Extract every line starting at the line that contains "Click the 276" and ending with the final line of the data, inclusive; give only those lines, word for word.

******

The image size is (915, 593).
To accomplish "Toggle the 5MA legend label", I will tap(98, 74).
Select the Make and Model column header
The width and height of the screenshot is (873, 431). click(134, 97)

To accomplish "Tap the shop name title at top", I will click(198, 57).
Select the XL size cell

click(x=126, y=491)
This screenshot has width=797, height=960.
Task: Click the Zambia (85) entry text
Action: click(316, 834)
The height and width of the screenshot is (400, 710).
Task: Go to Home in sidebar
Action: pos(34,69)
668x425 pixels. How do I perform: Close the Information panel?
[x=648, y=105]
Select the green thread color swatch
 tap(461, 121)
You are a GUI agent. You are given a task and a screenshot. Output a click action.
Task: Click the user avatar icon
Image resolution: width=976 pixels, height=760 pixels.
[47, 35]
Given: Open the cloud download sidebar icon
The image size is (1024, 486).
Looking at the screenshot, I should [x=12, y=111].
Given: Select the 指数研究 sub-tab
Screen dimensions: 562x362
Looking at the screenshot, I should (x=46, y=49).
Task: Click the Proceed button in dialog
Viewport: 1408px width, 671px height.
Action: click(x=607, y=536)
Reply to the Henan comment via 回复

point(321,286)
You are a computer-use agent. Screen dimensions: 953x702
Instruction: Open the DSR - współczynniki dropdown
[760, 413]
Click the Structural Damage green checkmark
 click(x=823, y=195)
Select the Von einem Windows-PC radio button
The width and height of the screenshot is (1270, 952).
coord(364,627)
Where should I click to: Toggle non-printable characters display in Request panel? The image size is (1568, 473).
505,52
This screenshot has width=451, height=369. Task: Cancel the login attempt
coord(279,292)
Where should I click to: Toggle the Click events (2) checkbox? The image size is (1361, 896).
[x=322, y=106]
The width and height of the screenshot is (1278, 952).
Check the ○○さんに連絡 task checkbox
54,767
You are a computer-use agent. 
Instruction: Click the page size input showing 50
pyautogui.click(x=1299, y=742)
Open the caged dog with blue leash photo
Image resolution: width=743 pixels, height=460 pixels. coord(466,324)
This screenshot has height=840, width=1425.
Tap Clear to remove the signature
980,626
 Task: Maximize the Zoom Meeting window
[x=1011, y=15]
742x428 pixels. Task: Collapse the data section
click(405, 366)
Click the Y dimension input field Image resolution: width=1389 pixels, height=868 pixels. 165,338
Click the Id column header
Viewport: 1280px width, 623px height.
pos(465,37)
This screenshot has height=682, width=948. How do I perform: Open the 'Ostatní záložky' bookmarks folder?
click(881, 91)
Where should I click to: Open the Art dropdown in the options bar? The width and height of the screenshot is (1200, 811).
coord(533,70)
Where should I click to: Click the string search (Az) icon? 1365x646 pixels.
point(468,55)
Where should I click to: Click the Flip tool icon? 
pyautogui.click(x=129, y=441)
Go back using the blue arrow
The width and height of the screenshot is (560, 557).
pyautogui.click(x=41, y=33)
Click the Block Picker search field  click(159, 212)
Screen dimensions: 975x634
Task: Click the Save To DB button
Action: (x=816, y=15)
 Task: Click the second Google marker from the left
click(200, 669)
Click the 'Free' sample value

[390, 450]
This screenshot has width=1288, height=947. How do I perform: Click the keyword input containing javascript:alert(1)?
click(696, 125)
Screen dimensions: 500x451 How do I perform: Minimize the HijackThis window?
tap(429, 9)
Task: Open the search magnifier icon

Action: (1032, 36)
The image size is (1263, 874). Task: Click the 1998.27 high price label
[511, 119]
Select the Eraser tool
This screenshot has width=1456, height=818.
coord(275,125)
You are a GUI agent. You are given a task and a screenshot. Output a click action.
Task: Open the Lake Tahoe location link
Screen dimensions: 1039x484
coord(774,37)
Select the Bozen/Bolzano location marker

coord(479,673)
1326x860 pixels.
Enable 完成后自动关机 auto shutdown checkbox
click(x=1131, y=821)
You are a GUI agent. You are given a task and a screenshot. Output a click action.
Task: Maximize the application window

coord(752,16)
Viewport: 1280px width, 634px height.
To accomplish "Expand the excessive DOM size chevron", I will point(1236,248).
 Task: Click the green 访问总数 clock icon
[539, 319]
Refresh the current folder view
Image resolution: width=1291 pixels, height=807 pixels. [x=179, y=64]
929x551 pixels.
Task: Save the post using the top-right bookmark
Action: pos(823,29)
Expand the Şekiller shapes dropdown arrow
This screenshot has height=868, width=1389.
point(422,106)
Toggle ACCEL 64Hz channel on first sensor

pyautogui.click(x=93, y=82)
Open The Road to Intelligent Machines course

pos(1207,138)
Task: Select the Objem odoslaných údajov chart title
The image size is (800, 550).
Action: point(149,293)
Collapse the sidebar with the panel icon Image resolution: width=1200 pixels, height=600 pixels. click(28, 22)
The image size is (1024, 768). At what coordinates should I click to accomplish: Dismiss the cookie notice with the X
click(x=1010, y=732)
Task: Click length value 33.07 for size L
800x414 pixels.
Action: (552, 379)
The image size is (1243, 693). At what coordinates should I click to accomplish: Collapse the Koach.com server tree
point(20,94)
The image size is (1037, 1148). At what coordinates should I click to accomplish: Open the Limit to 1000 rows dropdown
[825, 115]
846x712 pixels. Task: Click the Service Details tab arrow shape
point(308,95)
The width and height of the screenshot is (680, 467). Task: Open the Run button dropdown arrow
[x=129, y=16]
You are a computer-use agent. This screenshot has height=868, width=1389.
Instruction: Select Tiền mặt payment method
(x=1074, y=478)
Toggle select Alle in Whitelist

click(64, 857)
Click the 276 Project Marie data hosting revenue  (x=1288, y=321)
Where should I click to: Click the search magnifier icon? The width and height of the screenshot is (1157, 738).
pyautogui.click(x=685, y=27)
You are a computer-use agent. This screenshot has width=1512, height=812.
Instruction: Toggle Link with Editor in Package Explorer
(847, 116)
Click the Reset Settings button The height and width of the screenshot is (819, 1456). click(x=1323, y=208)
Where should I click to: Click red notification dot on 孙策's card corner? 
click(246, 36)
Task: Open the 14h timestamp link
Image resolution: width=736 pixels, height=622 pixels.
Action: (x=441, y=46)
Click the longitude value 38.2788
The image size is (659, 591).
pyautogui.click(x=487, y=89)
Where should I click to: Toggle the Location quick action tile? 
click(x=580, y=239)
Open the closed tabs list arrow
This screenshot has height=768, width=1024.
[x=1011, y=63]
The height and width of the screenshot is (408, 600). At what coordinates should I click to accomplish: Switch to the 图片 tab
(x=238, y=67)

******

● **Solution for this problem**:
Click the 276 Project Marie data hosting revenue  (x=1288, y=321)
Where should I click to: Click the search magnifier icon? The width and height of the screenshot is (1157, 738).
pyautogui.click(x=685, y=27)
You are a computer-use agent. This screenshot has width=1512, height=812.
Instruction: Toggle Link with Editor in Package Explorer
(847, 116)
Click the Reset Settings button The height and width of the screenshot is (819, 1456). click(x=1323, y=208)
Where should I click to: Click red notification dot on 孙策's card corner? 
click(246, 36)
Task: Open the 14h timestamp link
Image resolution: width=736 pixels, height=622 pixels.
Action: (x=441, y=46)
Click the longitude value 38.2788
The image size is (659, 591).
pyautogui.click(x=487, y=89)
Where should I click to: Toggle the Location quick action tile? 
click(x=580, y=239)
Open the closed tabs list arrow
This screenshot has height=768, width=1024.
[x=1011, y=63]
The height and width of the screenshot is (408, 600). At what coordinates should I click to accomplish: Switch to the 图片 tab
(x=238, y=67)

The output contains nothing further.